Fluency 3’s Mandarin word index spans about 73 pages. Each page has around 40 words on it. That works out to about 3000 words in Fluency 3’s index. Its index does not appear to be comprehensive. That is, it does not include page numbers for Fluency 1 and 2 words. I assume they do not appear in Fluency 3’s index unless they appear in a Fluency 3 lesson. Therefore, if anything I have undercounted the number of words in Glossika.
Update: I took another look at the indicies. Many words are repeated several times on a page (for instance, dao4 appears in a bunch of lessons, so it occupies a couple positions). Mystery solved: there are 2200 unique words in Fluency 3, not 3000.
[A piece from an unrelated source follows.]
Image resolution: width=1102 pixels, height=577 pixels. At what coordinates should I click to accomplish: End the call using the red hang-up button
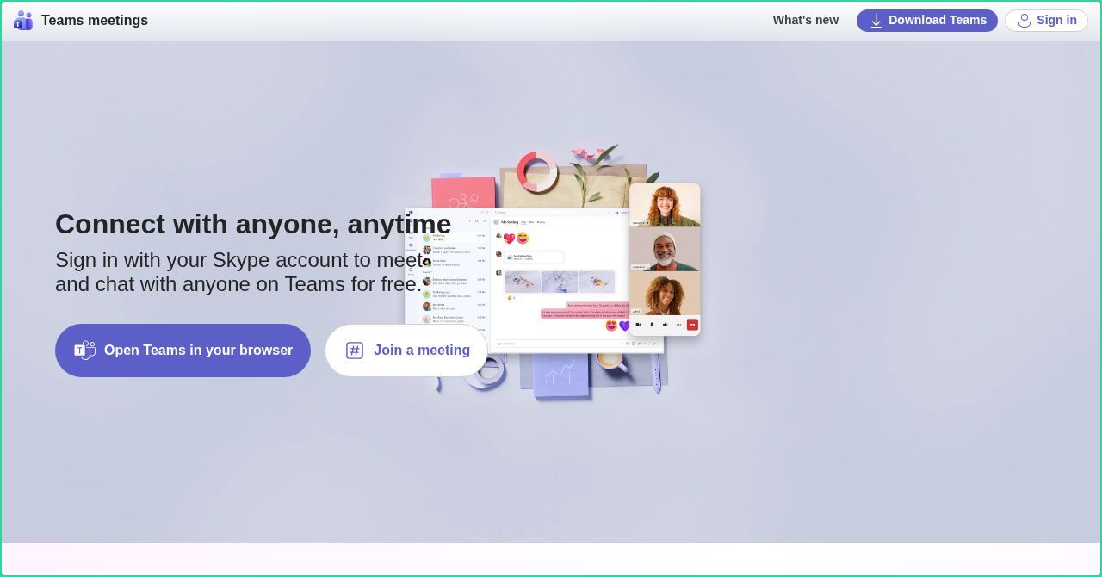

Update 2: Transliterated names appear in the index as well. This also explains why each index has so many words in it. If Glossika counts these names as Chinese words that would explain the claim that the series has 4000+ words.
To conclude, I’m not sure I’ve learned, or contributed, anything useful. wibr’s stats showed 30% of TOP’s 7339 words appear in Glossika 1 – 3, so about 2200 words. My method showed there were around 3000 words. A more crude look at the indicies revealed there are 3000 alone in Fluency 3. The Glossika website advertises 4000+ words, although it’s not clear if that 4000+ comes from combining the Simplified and Traditional word counts. Most Glossika levels advertise having 1000+ words, so it doesn’t seem unreasonable for the Simplified and Traditional versions of Fluency 1 – 3 to have between 3000 – 4000 words in total.
I JUST stopped myself from posted the text files. Thank goodness my law talking guy reminded me…
I would love to share them openly so others could benefit/someone smarter than me could do an analysis. Oh well!